Погружение в глубину сердечного сознания позволяет объять весь мир: таков секрет китайского мудреца – того, кто живет извечным ускользанием, неуклонным уклонением, соответствующим «претворению вещей в пустоте», или, лучше сказать,
В присутствии сознания как будто есть мысли и как будто их нет: будто легкая дымка простерта по небу. В этой жизни как будто касаешься вещей и как будто далек от них: словно капли дождя стекают по листьям платана.
Сердце китайского мудреца вмещает в себя мир и потому «едино с сердцем всех людей». Соответственно, главная проблема человеческого удела в Китае состояла не в том, как возможна коммуникация человека с миром, а, напротив, в том, как предотвратить ее утрату. Оппозиция добра и зла для китайцев напоминала различие между чистотой и загрязненностью зеркала: в ней не было ничего произвольного, ничего «провиденциального». Но пыль на зеркале появляется неотвратимо, и акту самопревозмогания человека в бытии Дао неизбежно сопутствовало чувство стыда за свое несовершенство.

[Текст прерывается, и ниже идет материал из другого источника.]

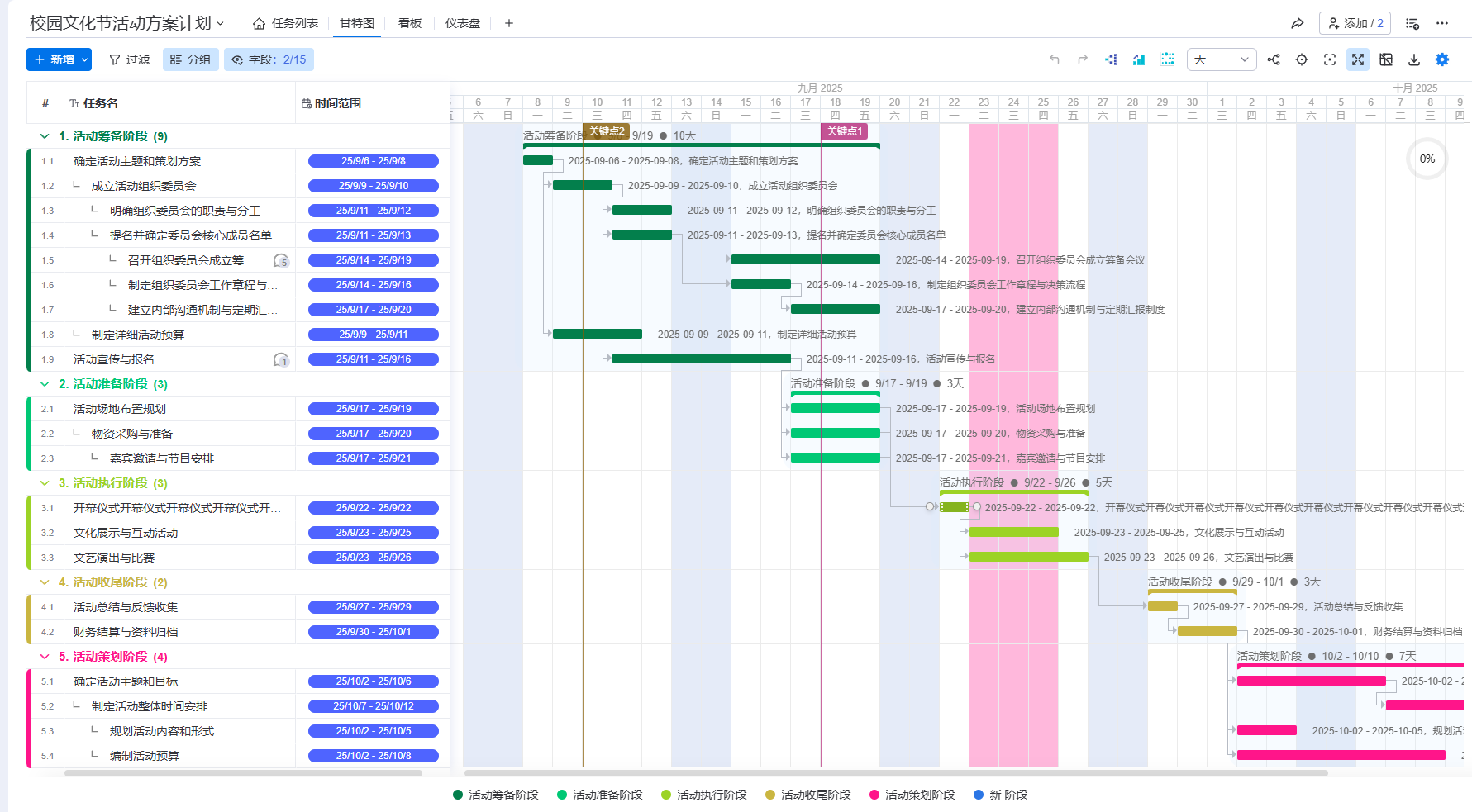
Task: Collapse the 1. 活动筹备阶段 group
Action: click(45, 136)
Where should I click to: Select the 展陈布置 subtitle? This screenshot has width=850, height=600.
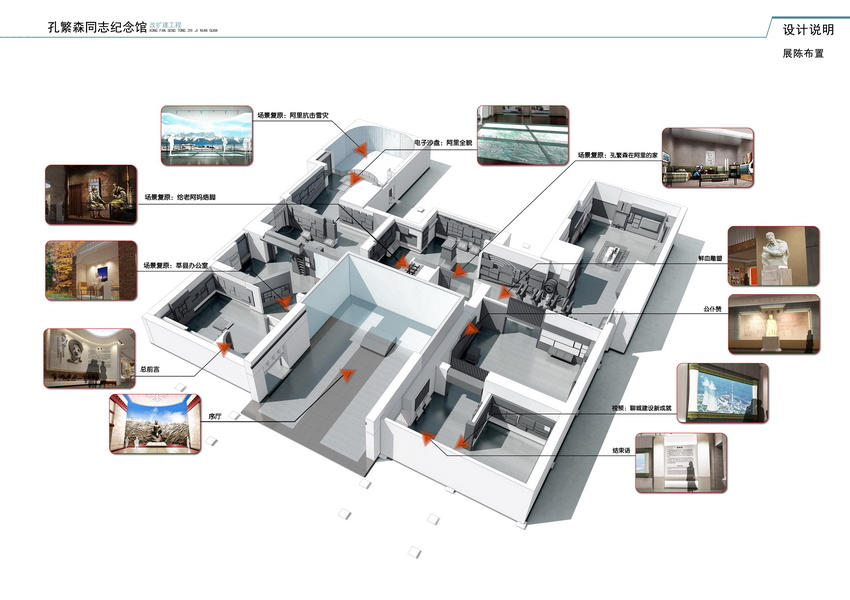tap(803, 54)
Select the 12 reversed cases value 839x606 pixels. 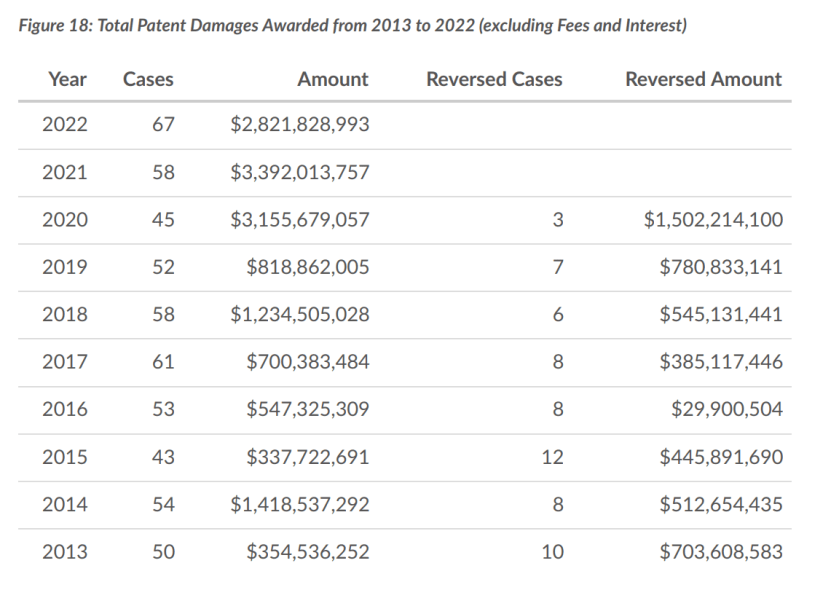[552, 457]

С древности китайцы проводили различие между двумя аспектами «сердечного сознания». Уже в конфуцианском каноне «Середина и Постоянство» говорится о состоянии «срединности», или полного душевного покоя, и состоянии «согласия», возникающем после проявления всех душевных движений. В позднем конфуцианстве было принято различать сознание «невыраженное» (соответствовавшее «небесному принципу») и сознание «уже проявившееся», то есть объективно существующие чувства, представления, желания и прочие проявления субъективности.